42. Oh and definitely make sure that the page you are proposing to the webmaster to link to contains at least 3 AdSense Blocks and 4-5 Flashing Affiliate Banners(the more the merrier! And preferably the ones that are 2 tones in color that say CONGRATULATIONS! YOU WON a ....)
Address a webmaster with a clearly female name as Mr., and if you can't determine if a webmaster is male or female, be sure to address your email to Dear Sirs.
ohhhhhhh I hate that!
(numbernextone). Write your message in all CAPS (or Greek, since I obviously know Greek), with lots of pictures that will be blocked by spam filters.
and...
Send the same message 5 or 6 times in a 10-minute period, each one on behalf of a different (but equally unrelated) site, but from the same e-mail address.

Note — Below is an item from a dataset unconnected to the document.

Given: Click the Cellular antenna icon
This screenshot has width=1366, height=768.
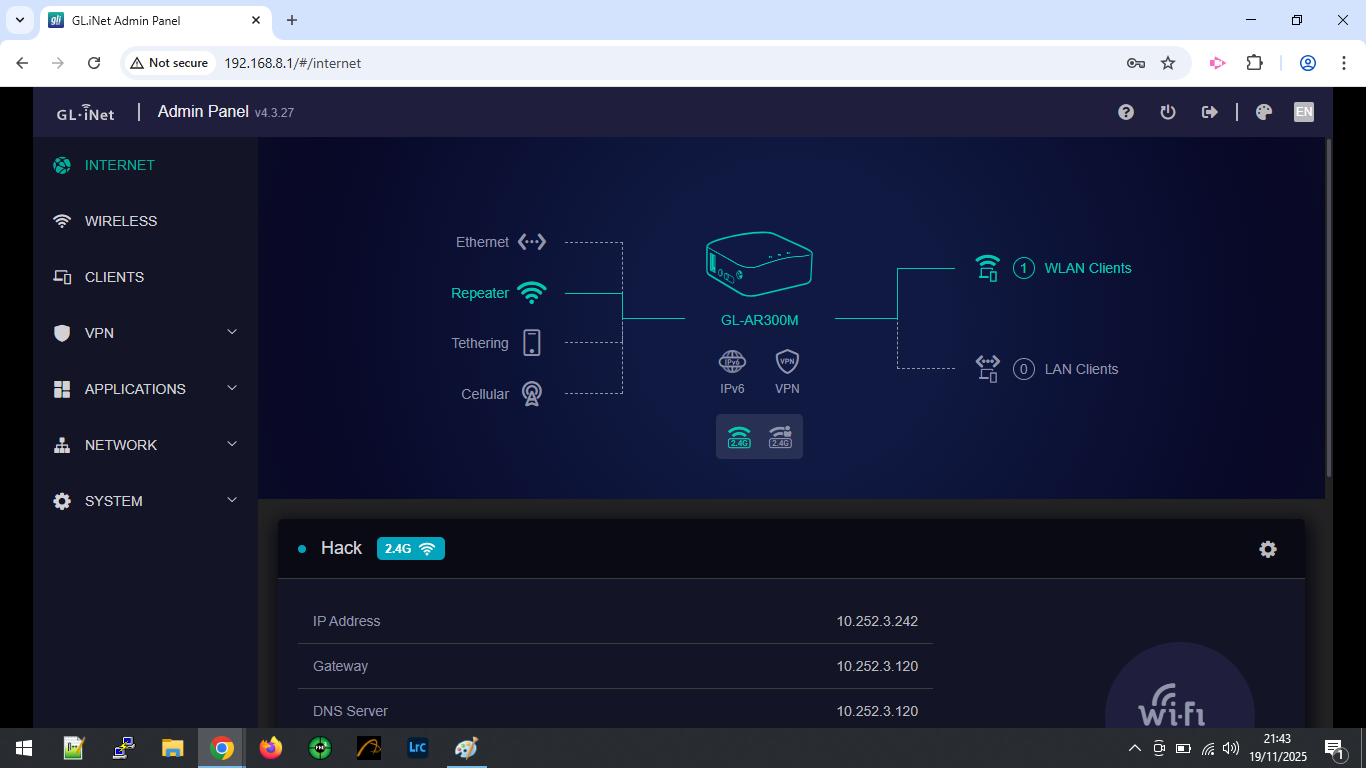Looking at the screenshot, I should point(531,393).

Surely the recipient will feel so popular and loved that they will link back to all of them!
44. Write to a site whose flagship article is "How to NOT request reciprocal links", and violate every single suggestion listed in that article.
45. Write to the email address listed in the WHOIS domain record rather than writing from the site. After all, the site's contact page might explain exactly how to get a link from that site, or might even say in no uncertain terms not to ask for a link, and you should avoid listening to the webmaster you're begging a link from at all costs.
46. Better yet, CALL the number listed in the WHOIS record. Even though the site in question explicitly says that all link requests go straight to the trash, clearly you're too busy and important to have bothered visiting the site to see that warning on the Contact page.
47. Title your **very first** message you send something ridiculous like "Reciprocal link not found."
48. Write to sites that rank right at the top of the serps for competitive money terms and that clearly get tons of traffic and obviously make the kind of money you could only dream about, and:
(a) Proceed to lecture them on what they need to do to rank well.
(b) Fantasize about how interested they will be in linking back to your ugly-ass, zero-content, completely unrelated site that gets absolutely no traffic.
(c) Imagine how scared they will feel when you sternly warn that you will remove the link to them (gasp!) from your ugly-ass, zero-content, completely unrelated site that absolutely gets no traffic unless they link back right away.
49. Write to the address you found on the Contact page (the same page that says in screaming bold red letters not to write about link exchanges), where the address is something like WE-DO-NOT-TRADE-LINKS@example.com. To make your request extra special, add a note that says something like, "Just to let you know, this is not an automated request, it is made by a real person (me!) who visited your site personally." Make them spend a lot of time pondering whether you're lying when you said you visited the site, or whether you were too stupid to understand what you saw there.